自民、立憲、維新、公明、国民の超党派の与野党国会議員有志85人で組織する令和臨調「超党派会議」(正式名称「日本社会と民主主義の持続可能性を考える超党派会議」)は5月27日、これまで議論を重ねてきた「統治構造・政治改革」「経済・財政・社会保障」「人口減少・地域・国土構想」「科学技術・イノベーション」のテーマ別の4部会で「中間報告」を公表しました。

関連資料 中間報告会の様子

この日の報告会は都内で開かれ、令和臨調や超党派会議の関係者、報道関係者など約200人が集まりました。

まず、小渕優子 超党派会議筆頭代表世話人が開会のあいさつを行いました。「2024年春に4つの部会が立ち上がり、それぞれ10回から20回の会議を重ねている。超党派での合意は難しく、しかも、この間に衆議院選挙を挟んだが、めげずに議論を重ねた。超党派会議の主な目的は、日本が抱える課題について問題意識を共有し、合意形成をするための基盤をつくることだ。今回の中間報告が合意形成の基礎作りの一つになり、日本の未来を繋ぐきっかけになればと思う」と述べました。

この後、茂木友三郎 令和臨調共同代表が来賓あいさつを行いました。「4つのテーマ別の部会では、平日の夜に会合を開催し、議論を重ねてこられたと伺っており、心から敬意を表する。今、世界は歴史的な転換期を迎えており、世界各国で民主主義と経済社会の持続可能性が問われている。党派を超えた国会議員が、これ以上の先送りが許されない諸課題と正面から向き合い、合意形成を目指す試みは極めて意義があり、先行き不透明な今日の政治の中で一縷の希望だ」と述べました。

熟議と効率が両立する国会改革

第1部会「統治構造・政治改革」が取り組んだテーマは、「熟議と効率の両立に向けた国会改革の早期実現」です。

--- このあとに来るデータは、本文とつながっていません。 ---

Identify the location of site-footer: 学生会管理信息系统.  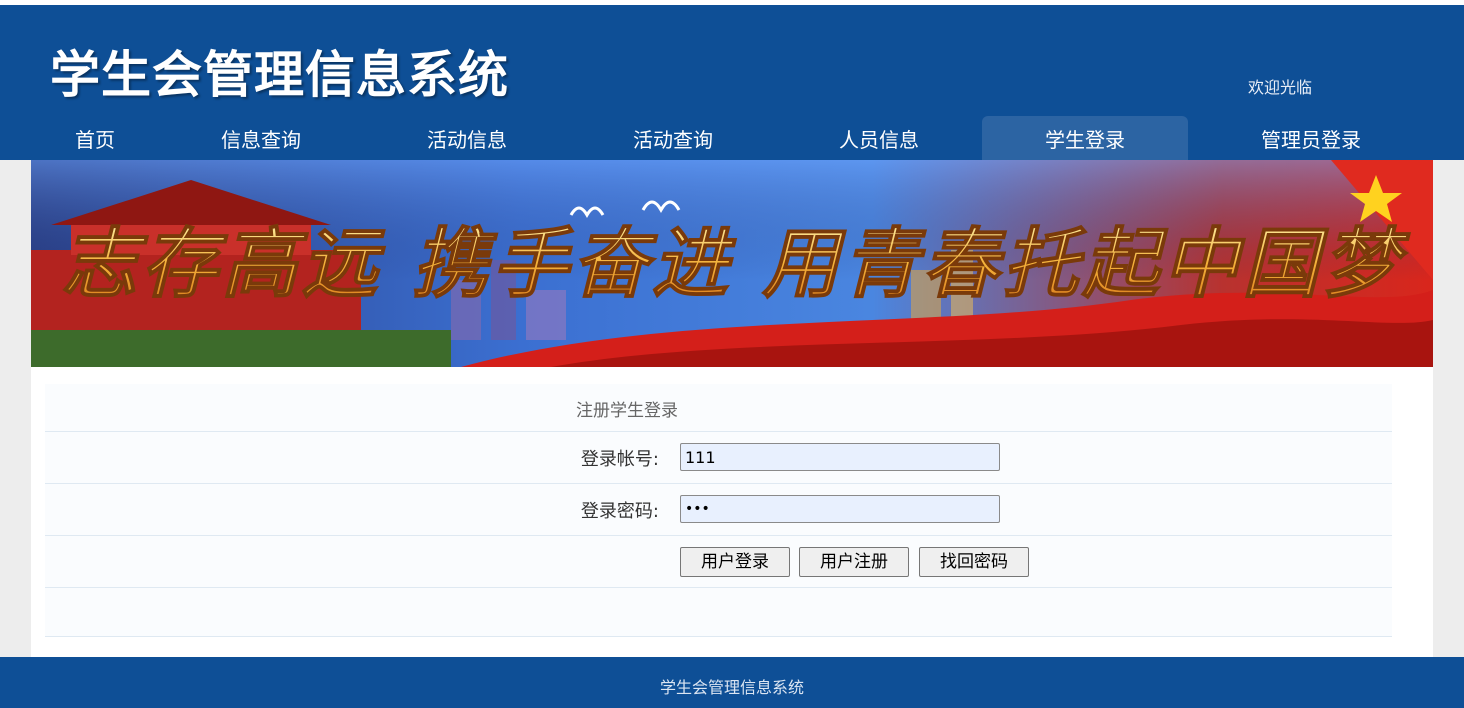
(732, 682).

30年ぶりの少数与党内閣下において、与野党はともに責任を共有し、新たな国会の創造に向けて知恵を出し合い、改革に取り組む必要があります。改革のキーワードは「熟議の深化」と「効率性・合理性」です。その両立を可能とする国会改革が国民から求められています。

提言は、今国会中からでも取り組むことができる課題に絞りました。また、同時にこれらの改革と分かちがたい関係にはあるものの、今後さらに検討を要する課題について併せて言及しました。

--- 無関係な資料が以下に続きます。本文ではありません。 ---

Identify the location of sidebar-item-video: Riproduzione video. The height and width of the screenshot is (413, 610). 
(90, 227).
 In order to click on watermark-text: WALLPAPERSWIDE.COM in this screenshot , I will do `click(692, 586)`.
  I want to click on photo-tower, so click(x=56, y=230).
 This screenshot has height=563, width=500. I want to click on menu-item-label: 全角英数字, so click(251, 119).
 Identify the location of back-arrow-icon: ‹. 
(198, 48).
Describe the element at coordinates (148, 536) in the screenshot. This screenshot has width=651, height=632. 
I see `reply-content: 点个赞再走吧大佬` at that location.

具体的には、提言では、「効率的で合理性ある国会運営」について10項目を示し、「熟議の深化に向けた国会運営」について12項目を示しました。今後の更なる検討課題については、通年国会の検討など5項目を示しました。

経済社会の持続可能性の維持・向上を

第2部会「経済・財政・社会保障」は、日本国民ならびに日本社会にとって中長期的に重要な課題について、政治的論争の対象とすることなく党派を超えて議論すべきとの考えの下、経済・財政・社会保障をテーマとし、経済社会の持続可能性の維持・向上に向けて議論を重ねてきました。

現段階で、参加者が特に強い問題意識を共有した3つの課題について議論しています。

1つ目の経済と財政では、経済成長と財政健全化の両立を目指すことと、経済・財政に対する市場の信認の確保を議論しました。

2つ目の財政と社会保障では、経済・財政・社会保障の将来像の見える化と、それを実現する財政推計組織の創設の検討について議論しました。

3つ目の社会保障と経済では、全世代が活躍できる社会を実現し、現役世代の社会保険料負担の軽減を進めることの重要性を確認しました。

国のかたちをリ・デザイン

第3部会「人口減少・地域・国土構想」の中間報告のタイトルは、「日本をリ・デザインする」です。明治以来の日本の国のかたちを大転換し、明治維新で目指した「近代国家」確立のための「国のかたち」から、世界のフロンティアを走る「未来国家」確立のための「国のかたち」へデザインし直すことを提案しています。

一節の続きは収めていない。